Si pensi, solo per fare qualche esempio: al gestore del servizio pubblico rispetto alla disciplina del diritto di accesso ai documenti amministrativi (art. 23 legge 7 agosto 1990, n. 241); alle società strumentali o titolari di funzioni amministrative esternalizzate, sottoposte alle norme procedimento amministrativo ex art. 29 della legge n. 241 del 1990 (se si tratta di società con totale o prevalente capitale pubblico) o ai soli principi ex art. 1, comma 1, ter legge n. 241 del 1990 negli altri casi; alle società a controllo pubblico rispetto all’obbligo di reclutare il personale nel rispetto dei principi di trasparenza, pubblicità e imparzialità e dei principi di cui all’art. 35, comma 3, del decreto legislativo 30 marzo 2001, n. 165 (secondo quanto previsto dall’art. 19 dello schema di decreto legislativo recante il “Testo unico delle società a partecipazione pubblica” che nella sostanza ribadisce quanto già previsto, a legislazione vigente, dall’art. 18 del decreto legge 25 giugno 2008, n. 112, convertito, con modifiche, dalla legge 6 agosto 2008, n. 133).

Quando un ente viene dalla legge sottoposto a regole di diritto pubblico, quell’ente, limitatamente allo svolgimento di quell’attività procedimentalizzata, diviene, di regola, “ente pubblico” a prescindere dalla sua veste formale.
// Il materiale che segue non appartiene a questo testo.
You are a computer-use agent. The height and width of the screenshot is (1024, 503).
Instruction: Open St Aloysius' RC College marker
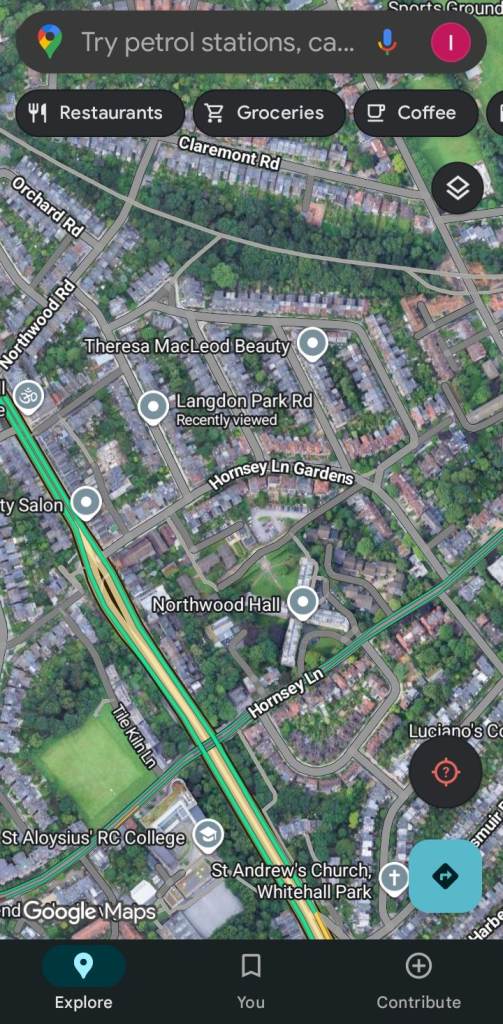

Deve essere ribadito che lo diviene non in maniera statica ed immutevole, ma dinamica e mutevole, perché dismette quella veste quando svolge altre attività non procedimentalizzate.Si tratta di una conclusione che trova riscontro (e un fondamento normativo generale) nell’art. 7, comma 2, del Codice del processo amministrativo, il quale, recependo a sua volta una nozione funzionale e cangiante di pubblica amministrazione, statuisce espressamente che “per pubbliche amministrazioni, ai fini del presente codice, si intendono anche i soggetti ad esse equiparati o comunque tenuti al rispetto del principio del procedimento amministrativo”. Il che implica che, come regola generale, la giurisdizione amministrativa segue la procedimentalizzazione dell’attività e prescindere dalla veste formale del soggetto la cui attività è procedimentalizzata.